:: 文本段落 ::
父亲乔春元(前排左一)作为老干部代表,参加扎赉诺尔矿区第七届人民代表大会第一次会议时与参会人员合影。
 

我家位于原解放路一胡同五号大杂院内北侧最早的旧居。
 
父亲乔春元在原扎区山北路住房门前。
 
2000年7月,祖孙三人在蘑菇山山巅合影。
 
父亲乔春元在扎赉诺尔矿区人民代表大会上参加投票选举。
 
 
2005年,父亲在《怀念淑英同志离世廿五周年》一诗的后记中这样写道:“淑英一生为吾乔家克勤克俭、兴家立业可谓尽心竭力,鞠躬尽瘁,可曰功臣是也。淑英不仅是一位贤能的家庭主妇,在教育子女方面虽自行其是,但却怀有孟母之方,对后来子女成人亦有多多之贡献。淑英爱妻,一生忠贞,为人通达,诚朴待人,善结邻里,无论是在原籍老家还是在扎区所居之处都得到领居们的尊重与爱戴!淑英无愧是一位贤德而又高尚的家中之贤、邻里之贤,令吾和众人敬赞之是也!”
:::
:: 练习数据 ::
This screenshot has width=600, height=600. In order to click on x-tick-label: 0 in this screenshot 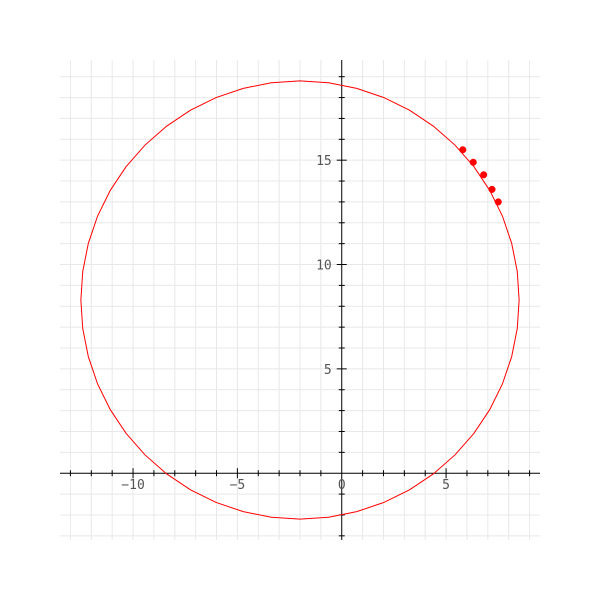, I will do `click(342, 486)`.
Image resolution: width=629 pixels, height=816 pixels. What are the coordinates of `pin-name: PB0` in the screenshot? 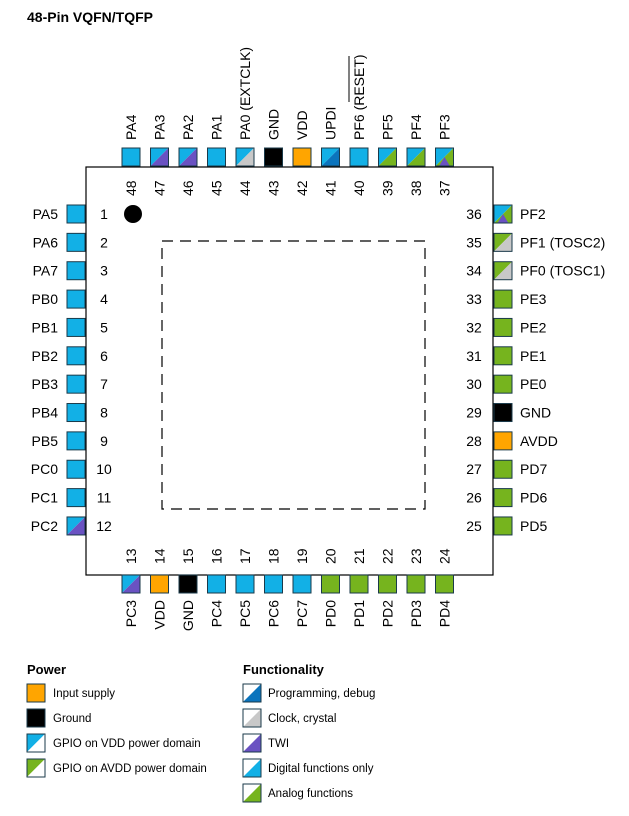 It's located at (46, 299).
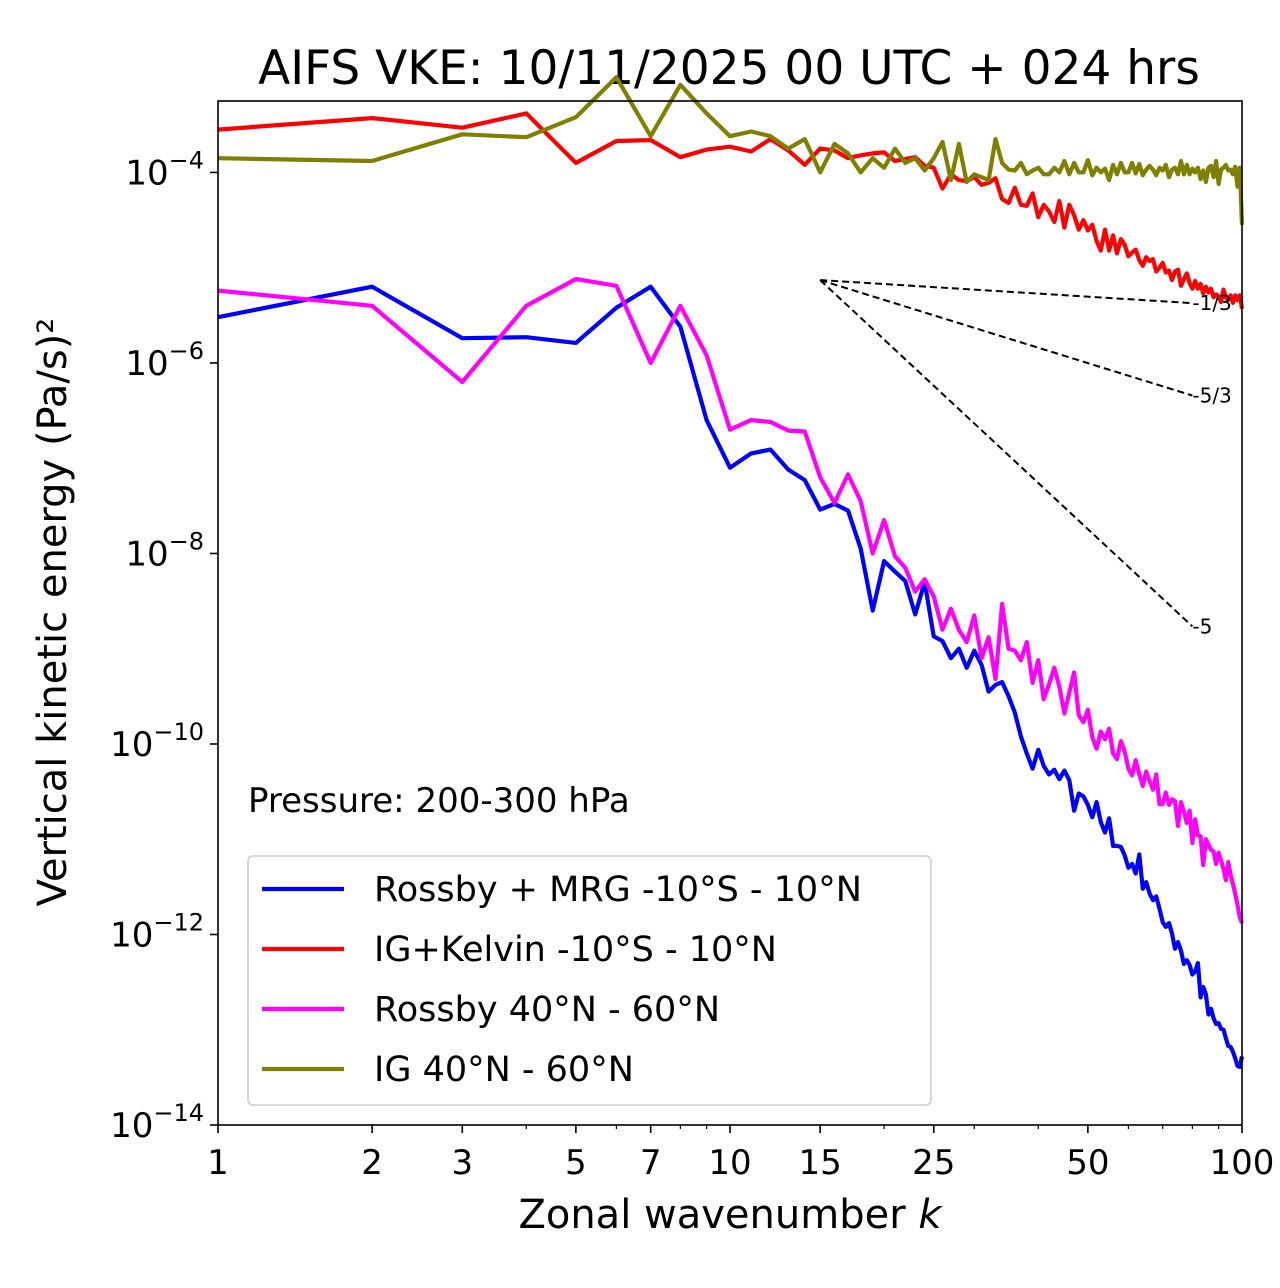 Image resolution: width=1280 pixels, height=1288 pixels. I want to click on series-line-ig-kelvin-10-s-10-n, so click(731, 210).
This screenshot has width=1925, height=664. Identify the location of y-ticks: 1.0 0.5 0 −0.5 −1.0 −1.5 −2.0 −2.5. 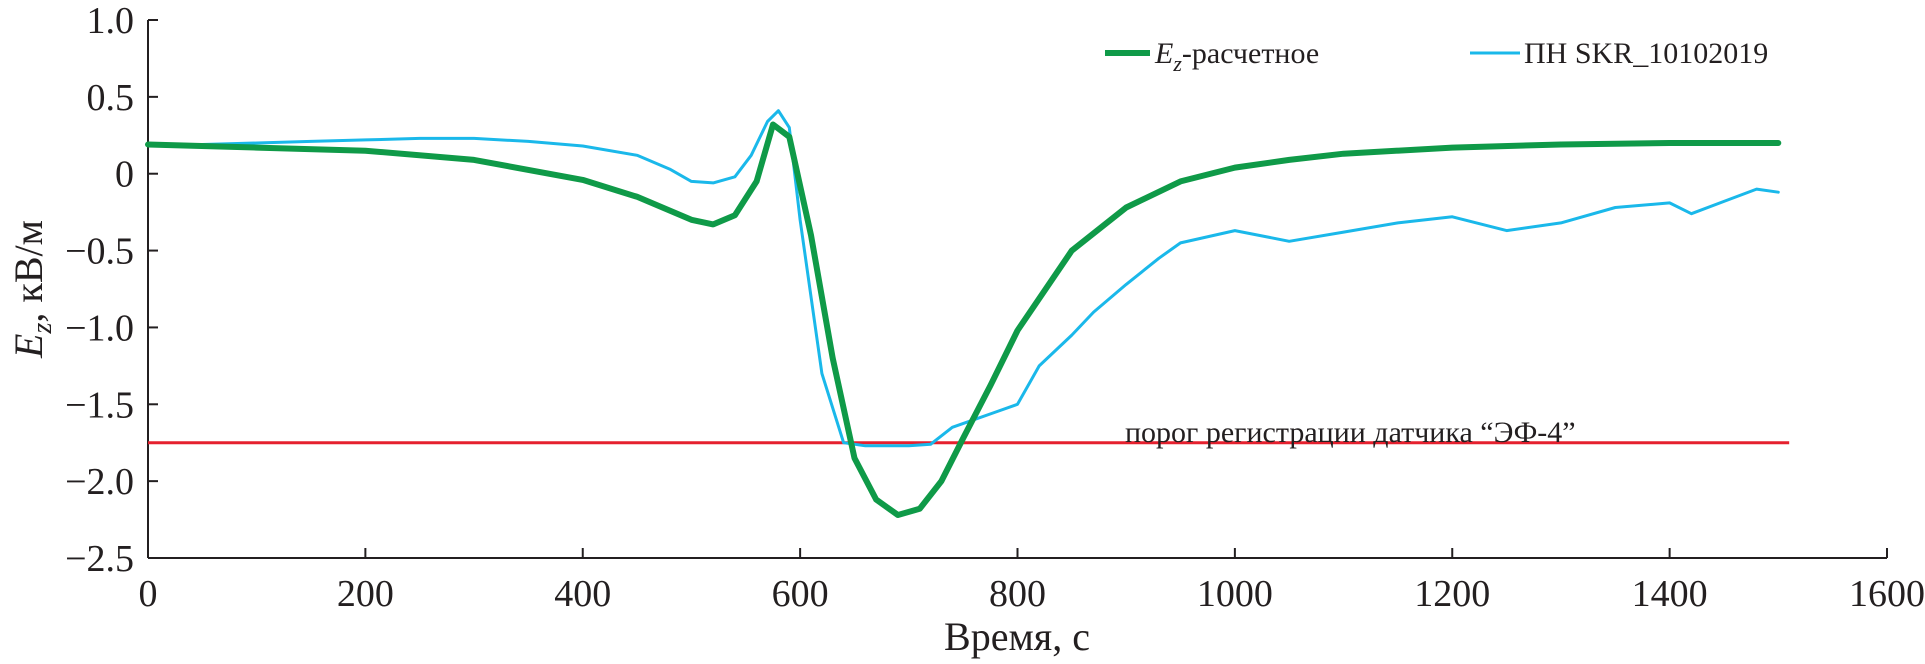
(112, 290).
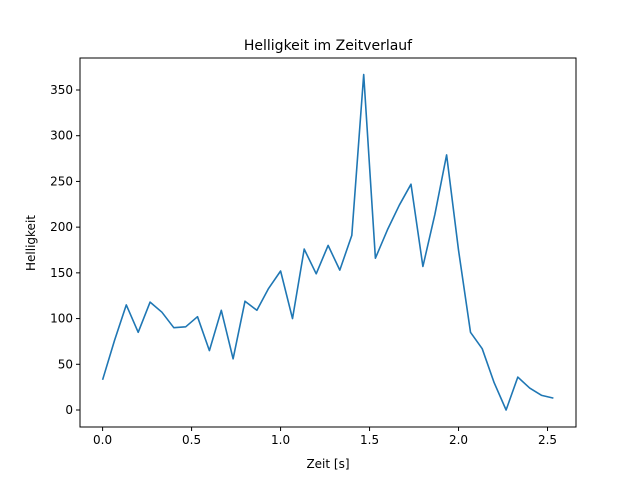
:::
-- 阅读理解 --
**1.** 根据文本段落回答下列问题:
(a) 乔春元以什么身份参加扎赉诺尔矿区第七届人民代表大会第一次会议?
(b) 2000年7月,祖孙三人在何处合影?
(c) 《怀念淑英同志离世廿五周年》一诗的后记写于哪一年?
**2.** 请将记录中从含有“This screenshot has width=1925, height=664.”的那一行起、直至记录末尾的各行编为编号列表,首尾两行均包括在内,空行略去,图片不要列入。

-- 答案列表 --
**1.**
(a) 老干部代表。
(b) 蘑菇山山巅。
(c) 2005年。

**2.**
1. This screenshot has width=1925, height=664. Identify the location of y-ticks: 1.0 0.5 0 −0.5 −1.0 −1.5 −2.0 −2.5. 
2. (112, 290).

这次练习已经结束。